Time magazine recently reported on a new phenomenon among youths—about how long it is taking them to transition into adulthood (January 24). “They’re not kids anymore,” the subtitle to the article says, “but they’re not adults either.” So what are they? According to Time, they’re twixters—men and women (or boys and girls?) between the ages of 18 and 25 who don’t want adult responsibility. Social scientists have noticed an increase in the number of young “adults” who still live with their parents and who have no clear goal or ambition in life. The number of 26-year-olds who live with their parents has nearly doubled since 1970 from 11 percent to 20.

A couple years ago, the American Psychiatric Association even went so far as to define the stage of adolescence as a period that extends from puberty to age 34—the time they believe most youths enter the independent stage of adulthood. What that means, as Tony Atherton brought out in the Ottawa Citizen, is that adolescence for today’s youth lasts about three times longer than it did in previous generations (March 19).

Granted, marrying at 18 is too young. But a 34-year-oldadolescent? Jesus Christ—the greatest teacher who ever lived—sacrificed His life for the world at age 33. What would He have thought about our immature, teen-dominated, sexually perverse, gross-out culture?

Even religion, the last place you would expect teens to dominate, is dumbing its message down to attract younger crowds.

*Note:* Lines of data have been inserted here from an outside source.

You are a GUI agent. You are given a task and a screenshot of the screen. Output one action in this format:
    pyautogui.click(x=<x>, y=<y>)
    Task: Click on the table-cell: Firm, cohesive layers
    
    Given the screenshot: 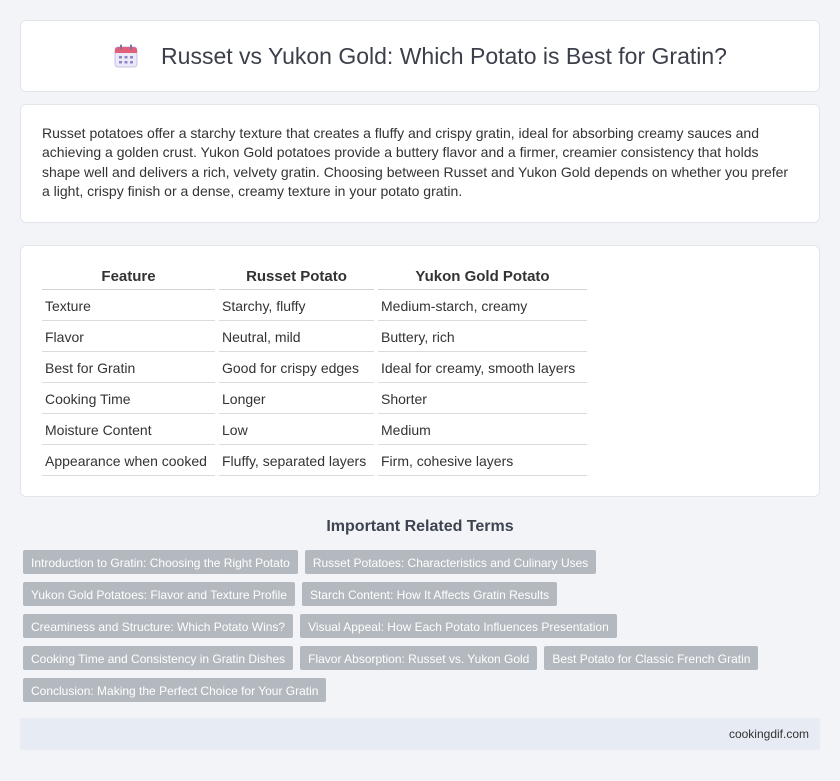 What is the action you would take?
    pyautogui.click(x=482, y=460)
    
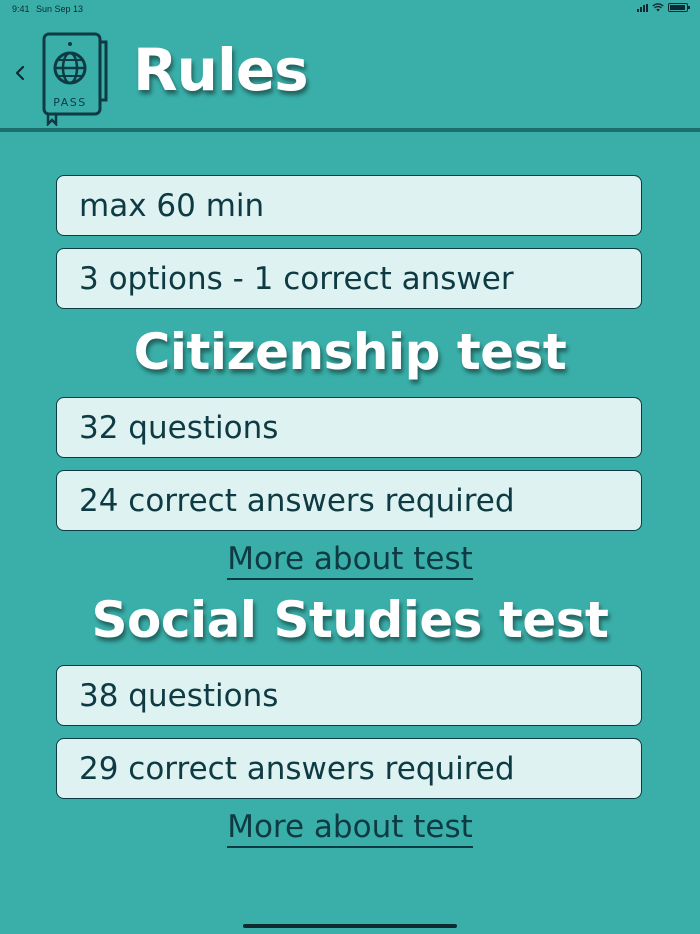 Image resolution: width=700 pixels, height=934 pixels. Describe the element at coordinates (350, 620) in the screenshot. I see `social-studies-test-title: Social Studies test` at that location.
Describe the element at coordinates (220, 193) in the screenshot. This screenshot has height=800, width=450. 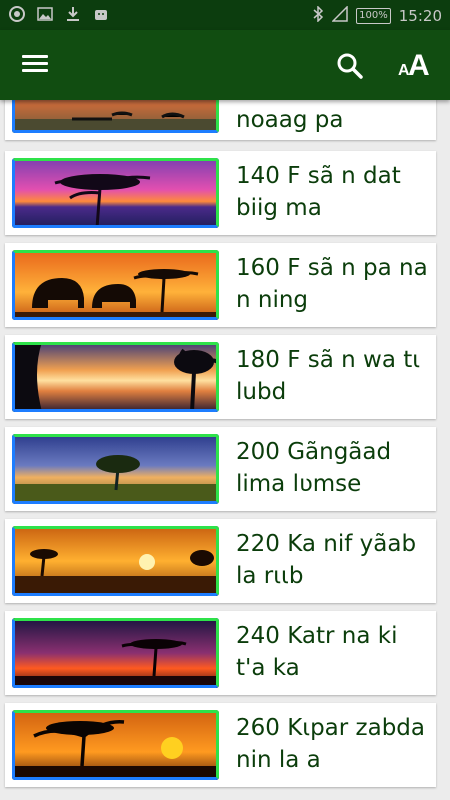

Here in Edmond, Okla. (where the Trumpet is headquartered), one evangelical minister surveyed the area and found potential church-goers fed up with how boring religious services had become. “So he designed Life Church to counter those preconceptions, with lively, multimedia-filled services in a setting that’s something between a rock concert and a coffee shop” (Business Week, May 23). According to the article, even as Protestant and Catholic denominations are seeing their congregants leave—especially young ones—evangelical megachurches are booming because they are adapting to “contemporary culture.” “Kids are often a prime target audience for megachurches. The main campus of [Craig] Groeschel’s Life Church in Edmond, Okla., includes a ‘Toon Town’ of 3d buildings, a 16-foot-high slide, and an animatronic police chief who recites rules. All the razzmatazz has helped Life Church quadruple its Sunday school attendance to more than 2,500 a week. ‘The kids are bringing their parents to church,’ says children’s pastor Scott Werner.”

Jesus Christ is not encouraged by this trend. Neither is He encouraged by the same trend extant in education, business and government.

In 1 Corinthians 13:11, the Apostle Paul wrote, “When I was a child, I spake as a child, I understood as a child, I thought as a child: but when I became a man, I put away childish things.” Today, instead of putting away childish things and preparing our own children for adulthood, we are letting youth culture educate us.

“It’s the commercial media entertainment economy at work,” wrote Danesi in Forever Young. “Age is now considered a disease. Youth sells. There’s a big emphasis on having it all: good living, keeping your youth, having as much fun as you can. It’s empty because there is no wisdom behind it.” Worse still, he goes on to explain, “It’s a cultural disease. And now we’re into the final silly stages.”